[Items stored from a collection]
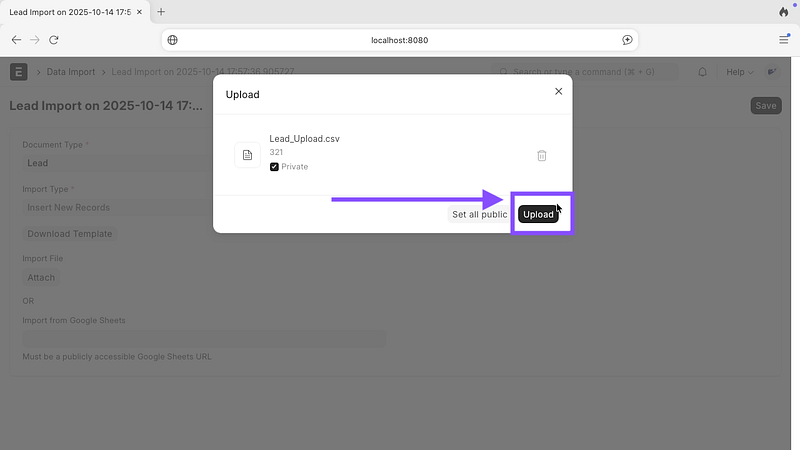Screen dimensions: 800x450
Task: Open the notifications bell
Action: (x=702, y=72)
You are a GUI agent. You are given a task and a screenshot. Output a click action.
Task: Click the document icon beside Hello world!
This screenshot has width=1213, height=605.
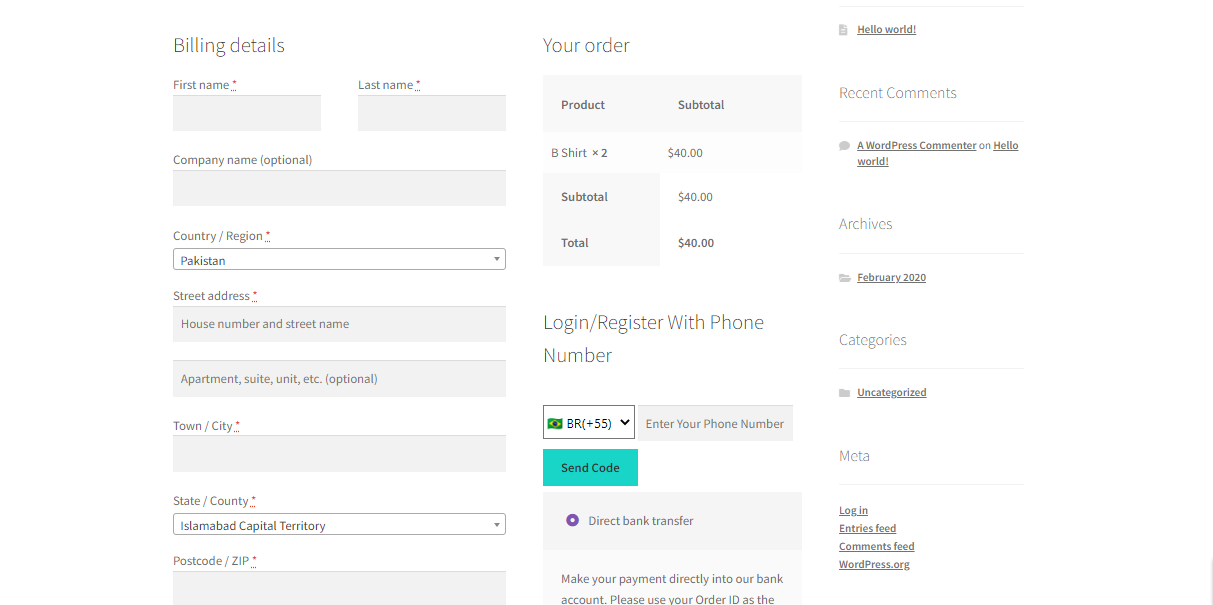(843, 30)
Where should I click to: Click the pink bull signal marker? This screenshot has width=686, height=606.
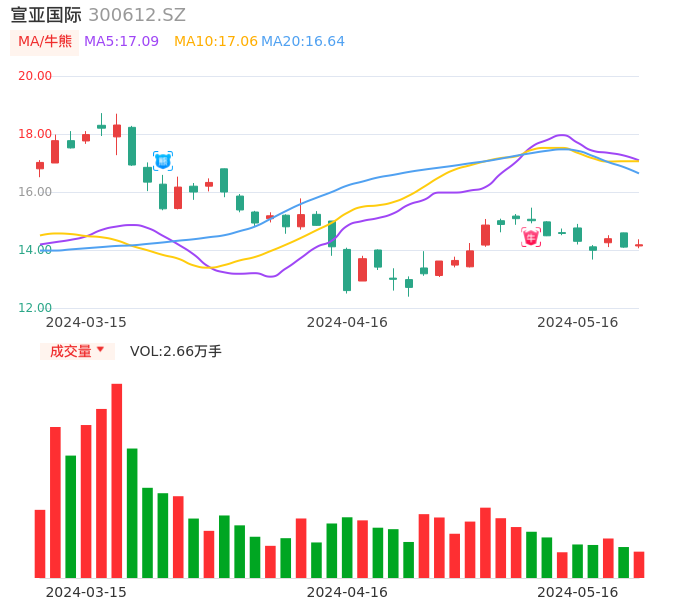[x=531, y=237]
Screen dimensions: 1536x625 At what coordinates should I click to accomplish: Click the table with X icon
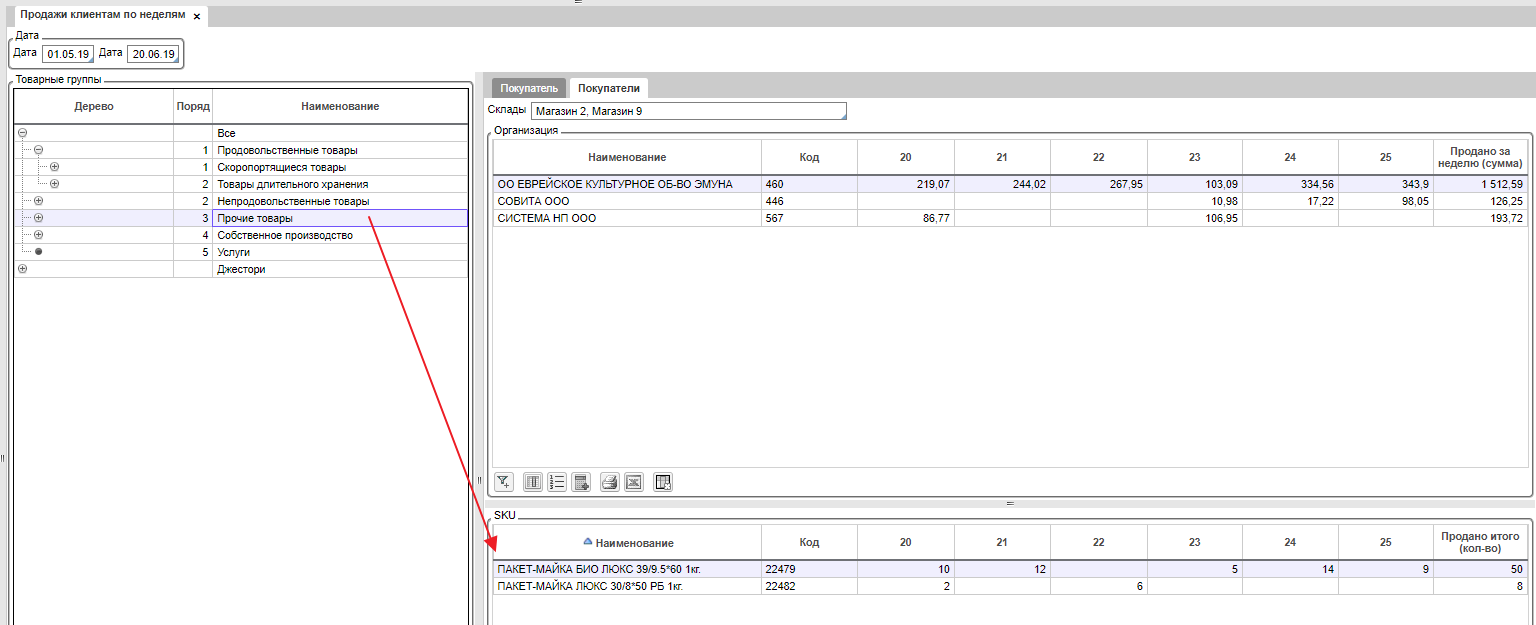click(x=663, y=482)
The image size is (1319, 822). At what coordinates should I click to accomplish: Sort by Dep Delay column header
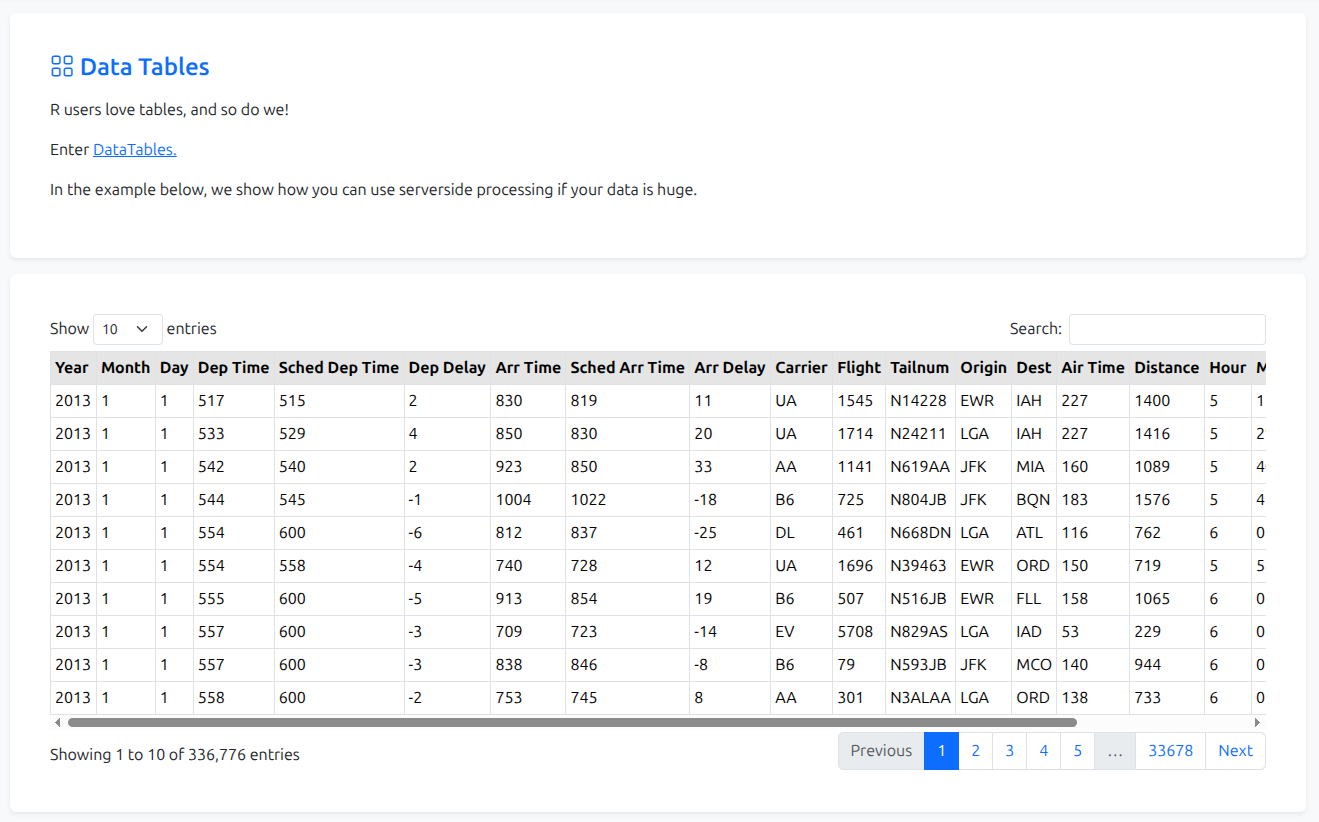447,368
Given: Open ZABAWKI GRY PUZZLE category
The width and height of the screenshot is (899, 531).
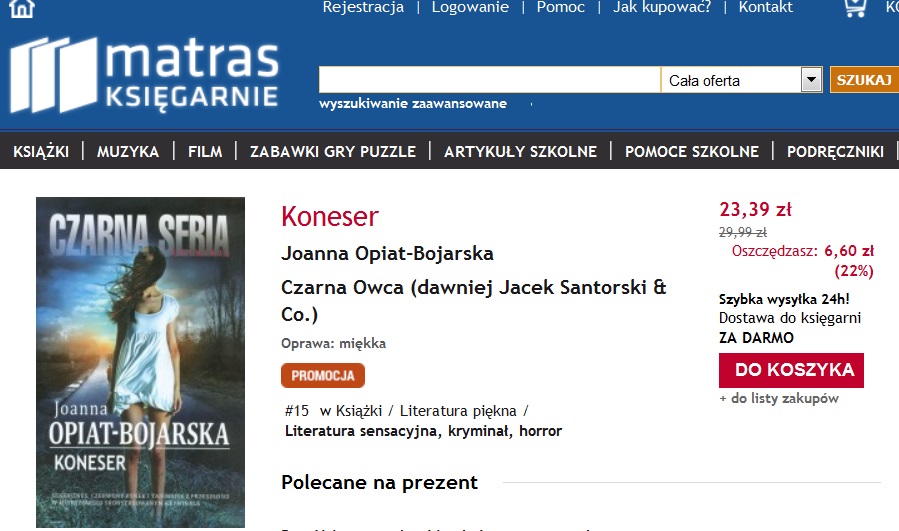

**Goal of the exercise**
Return every line of the listing above verbatim, leaving out the pictures.

**The solution**
Screen dimensions: 800x450
Task: Open the notifications bell
Action: (x=702, y=72)
You are a GUI agent. You are given a task and a screenshot. Output a click action.
Task: Click the document icon beside Hello world!
This screenshot has width=1213, height=605.
(843, 30)
Where should I click to: Click the pink bull signal marker? This screenshot has width=686, height=606.
[x=531, y=237]
Screen dimensions: 1536x625 At what coordinates should I click to accomplish: Click the table with X icon
click(x=663, y=482)
The image size is (1319, 822). At what coordinates should I click to accomplish: Sort by Dep Delay column header
447,368
Given: Open ZABAWKI GRY PUZZLE category
The width and height of the screenshot is (899, 531).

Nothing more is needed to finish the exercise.